Tres agentes de la Guardia Civil protagonizaron un rescate poco habitual al salvar a un zorro silvestre que había quedado atrapado en un pozo de más de cuatro metros de profundidad, con agua y barro, en una zona rural de Aspe (Alicante).
Las imágenes, difundidas por la propia Guardia Civil a través de sus redes sociales, muestran la complejidad de la intervención. El pozo, situado en mitad del campo, dificultaba el acceso al animal, que permanecía atrapado sin posibilidad de salir por sus propios medios.

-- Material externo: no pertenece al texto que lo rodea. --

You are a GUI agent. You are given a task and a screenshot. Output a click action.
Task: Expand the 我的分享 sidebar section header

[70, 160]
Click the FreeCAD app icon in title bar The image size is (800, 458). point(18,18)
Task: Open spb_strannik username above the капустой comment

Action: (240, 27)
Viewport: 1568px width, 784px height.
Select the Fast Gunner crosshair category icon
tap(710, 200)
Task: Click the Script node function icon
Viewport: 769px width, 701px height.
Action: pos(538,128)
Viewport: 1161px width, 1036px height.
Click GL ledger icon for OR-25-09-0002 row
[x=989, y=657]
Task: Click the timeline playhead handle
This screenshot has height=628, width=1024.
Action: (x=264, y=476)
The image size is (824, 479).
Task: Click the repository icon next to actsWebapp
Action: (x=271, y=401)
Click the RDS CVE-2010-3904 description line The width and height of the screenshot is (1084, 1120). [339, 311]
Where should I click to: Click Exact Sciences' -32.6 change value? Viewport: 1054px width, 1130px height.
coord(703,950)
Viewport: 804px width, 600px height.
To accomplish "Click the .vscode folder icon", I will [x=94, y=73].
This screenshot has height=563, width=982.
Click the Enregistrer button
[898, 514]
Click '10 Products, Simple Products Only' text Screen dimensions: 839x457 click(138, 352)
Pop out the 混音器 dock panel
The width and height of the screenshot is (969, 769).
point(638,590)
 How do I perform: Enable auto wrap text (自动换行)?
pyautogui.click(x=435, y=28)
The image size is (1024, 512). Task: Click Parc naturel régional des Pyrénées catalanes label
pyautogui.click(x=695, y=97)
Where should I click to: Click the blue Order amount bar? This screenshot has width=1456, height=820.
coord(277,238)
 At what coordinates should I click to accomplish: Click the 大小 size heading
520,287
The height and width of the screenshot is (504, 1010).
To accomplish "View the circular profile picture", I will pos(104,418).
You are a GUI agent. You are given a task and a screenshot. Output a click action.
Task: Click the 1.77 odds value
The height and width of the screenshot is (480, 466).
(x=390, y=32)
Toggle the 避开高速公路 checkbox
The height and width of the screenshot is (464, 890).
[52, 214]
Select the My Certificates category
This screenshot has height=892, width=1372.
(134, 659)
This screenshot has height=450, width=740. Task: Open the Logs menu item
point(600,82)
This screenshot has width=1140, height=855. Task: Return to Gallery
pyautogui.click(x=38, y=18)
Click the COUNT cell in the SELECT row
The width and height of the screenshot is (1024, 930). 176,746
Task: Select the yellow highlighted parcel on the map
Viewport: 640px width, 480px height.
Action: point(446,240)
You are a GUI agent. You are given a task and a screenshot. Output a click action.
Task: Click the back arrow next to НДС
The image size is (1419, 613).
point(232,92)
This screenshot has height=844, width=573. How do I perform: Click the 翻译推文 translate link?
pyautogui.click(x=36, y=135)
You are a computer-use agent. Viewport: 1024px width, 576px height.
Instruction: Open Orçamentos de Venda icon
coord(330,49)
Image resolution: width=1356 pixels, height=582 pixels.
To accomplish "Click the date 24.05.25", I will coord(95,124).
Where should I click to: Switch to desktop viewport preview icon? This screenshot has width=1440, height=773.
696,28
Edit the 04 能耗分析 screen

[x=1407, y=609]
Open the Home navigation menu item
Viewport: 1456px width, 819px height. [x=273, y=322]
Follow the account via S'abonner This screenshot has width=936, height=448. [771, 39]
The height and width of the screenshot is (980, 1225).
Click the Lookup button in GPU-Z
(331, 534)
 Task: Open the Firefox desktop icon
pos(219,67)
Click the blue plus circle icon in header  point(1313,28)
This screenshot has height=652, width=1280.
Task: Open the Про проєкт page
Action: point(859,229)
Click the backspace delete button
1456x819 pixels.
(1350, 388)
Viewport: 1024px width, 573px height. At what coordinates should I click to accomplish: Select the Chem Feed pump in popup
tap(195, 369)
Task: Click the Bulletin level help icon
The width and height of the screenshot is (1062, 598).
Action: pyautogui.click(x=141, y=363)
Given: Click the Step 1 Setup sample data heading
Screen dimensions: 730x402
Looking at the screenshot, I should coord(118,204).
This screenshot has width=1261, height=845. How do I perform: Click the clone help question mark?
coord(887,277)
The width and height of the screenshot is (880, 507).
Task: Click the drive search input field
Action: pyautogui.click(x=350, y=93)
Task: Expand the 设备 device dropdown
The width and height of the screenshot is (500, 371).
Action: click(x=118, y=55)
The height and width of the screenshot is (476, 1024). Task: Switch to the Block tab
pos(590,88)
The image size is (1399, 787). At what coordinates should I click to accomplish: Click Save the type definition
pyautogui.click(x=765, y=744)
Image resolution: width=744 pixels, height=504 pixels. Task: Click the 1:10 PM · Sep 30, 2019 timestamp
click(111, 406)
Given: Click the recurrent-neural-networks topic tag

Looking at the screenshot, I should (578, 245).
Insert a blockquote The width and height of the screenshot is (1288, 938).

Para intentar ponerlo a salvo, una de las agentes se tumbó en el borde del pozo y utilizó una pértiga de captura, un tubo rígido equipado con un lazo de control en el extremo que permite sujetar animales de forma segura y minimizar el riesgo tanto para ellos como para los rescatadores.
Mientras la agente trataba de alcanzar al zorro con la pértiga, los otros dos guardias civiles introdujeron en el interior del pozo una caja sujeta con cuerdas a ambos lados, con el objetivo de que el animal pudiera subirse a ella y facilitar así su extracción.
Tras varios intentos y unos minutos de maniobras, los agentes lograron sujetar al zorro con la pértiga de captura y sacarlo finalmente del pozo. Una vez en el exterior, comprobaron que se encontraba en buen estado y pudieron liberarlo sano y salvo.
La Guardia Civil ha compartido el vídeo de la intervención para mostrar este rescate, que pone de relieve la labor que también desempeñan sus agentes en la protección y auxilio de la fauna silvestre.